Requirement: Omit the pictures, but give back every entry below exactly as written.
──────── Material provided ────────
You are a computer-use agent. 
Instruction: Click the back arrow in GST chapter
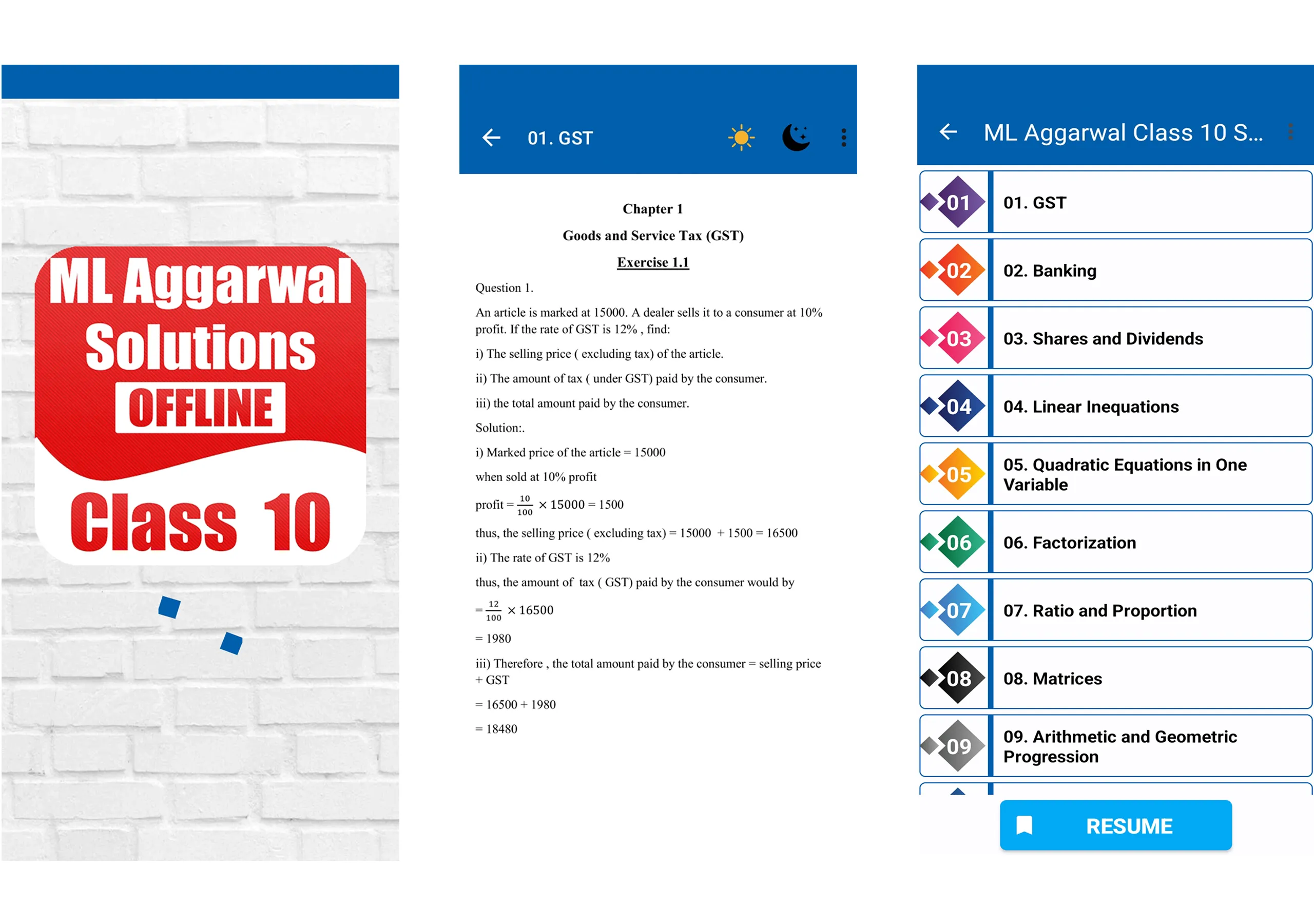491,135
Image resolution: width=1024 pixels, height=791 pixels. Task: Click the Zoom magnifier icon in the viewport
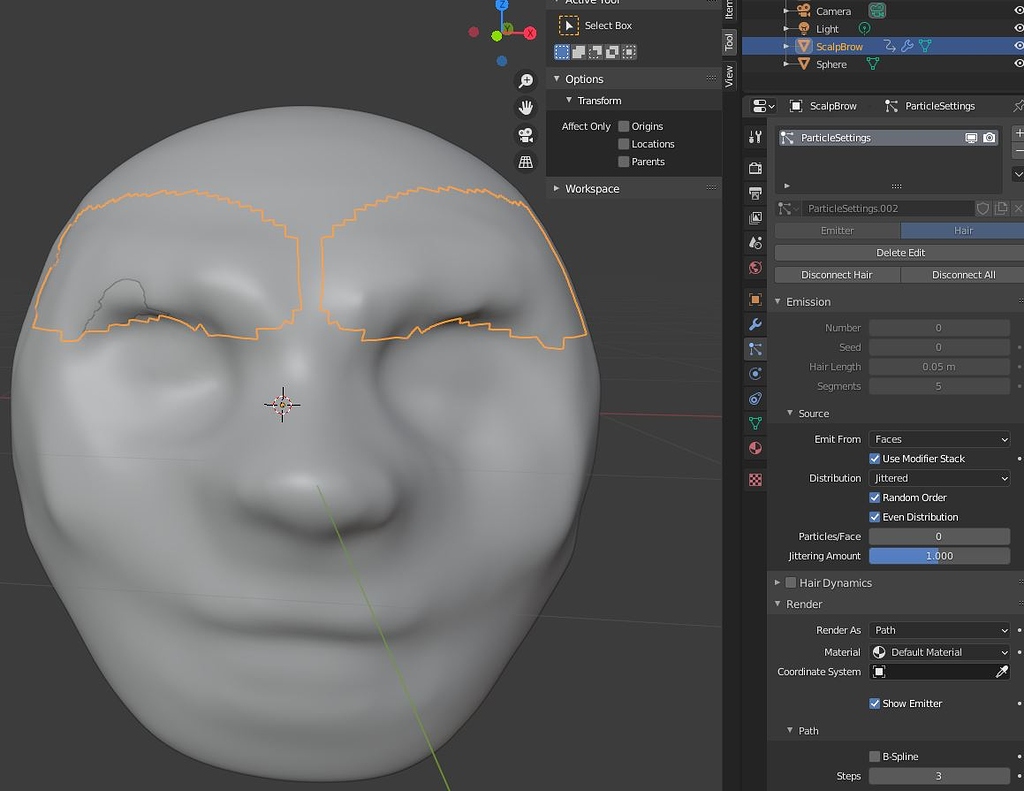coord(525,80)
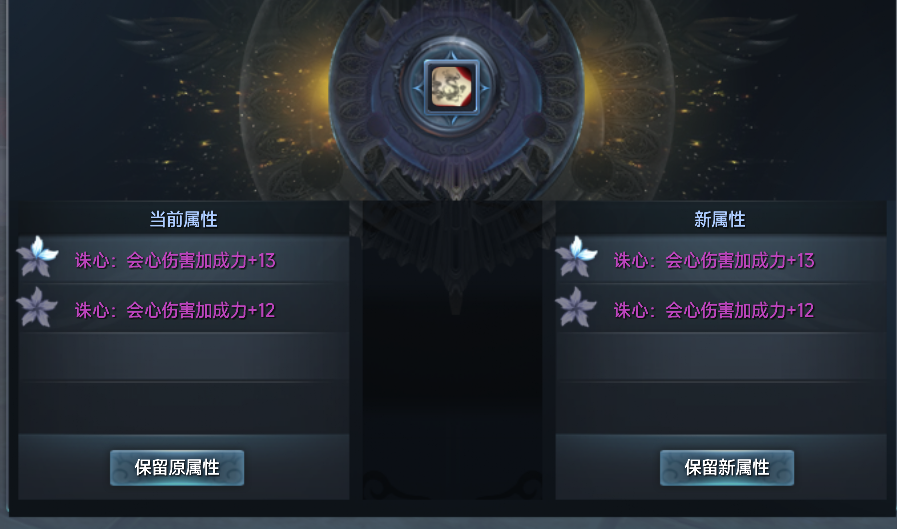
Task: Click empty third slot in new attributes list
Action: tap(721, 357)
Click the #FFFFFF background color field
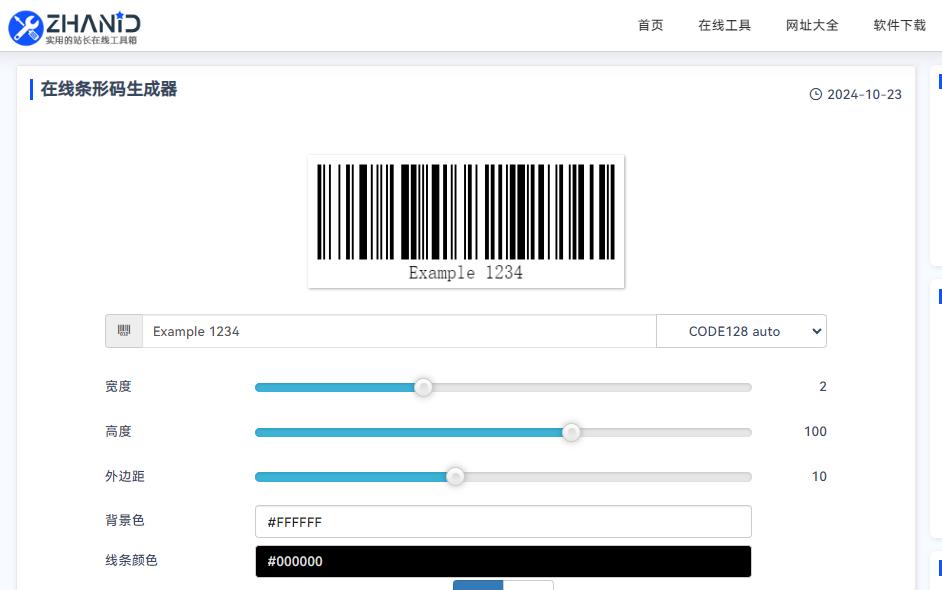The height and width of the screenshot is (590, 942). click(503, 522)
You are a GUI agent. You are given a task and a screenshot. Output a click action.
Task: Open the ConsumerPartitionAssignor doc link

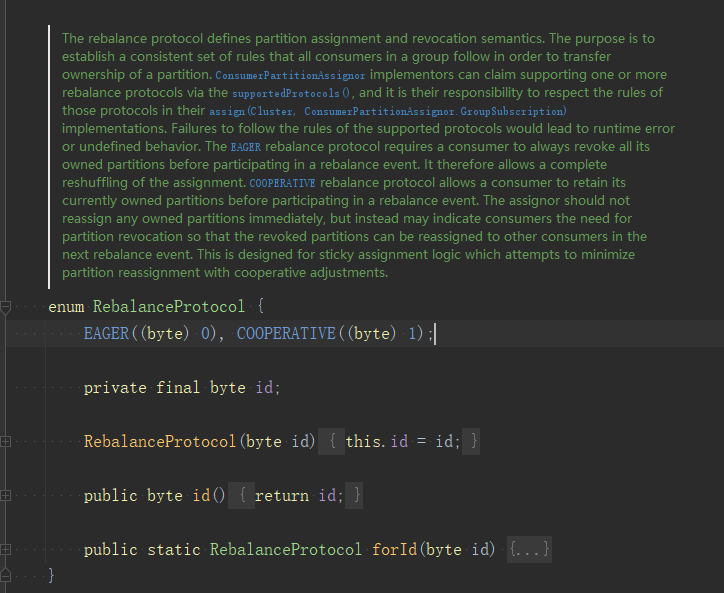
────────
Answer box:
You are a computer-use agent. 
Instruction: Click the back arrow in GST chapter
491,135
Image resolution: width=1024 pixels, height=791 pixels. Task: Click the Zoom magnifier icon in the viewport
coord(525,80)
Task: Click empty third slot in new attributes list
Action: tap(721, 357)
Click the #FFFFFF background color field
The height and width of the screenshot is (590, 942). click(503, 522)
You are a GUI agent. You are given a task and a screenshot. Output a click action.
Task: Open the ConsumerPartitionAssignor doc link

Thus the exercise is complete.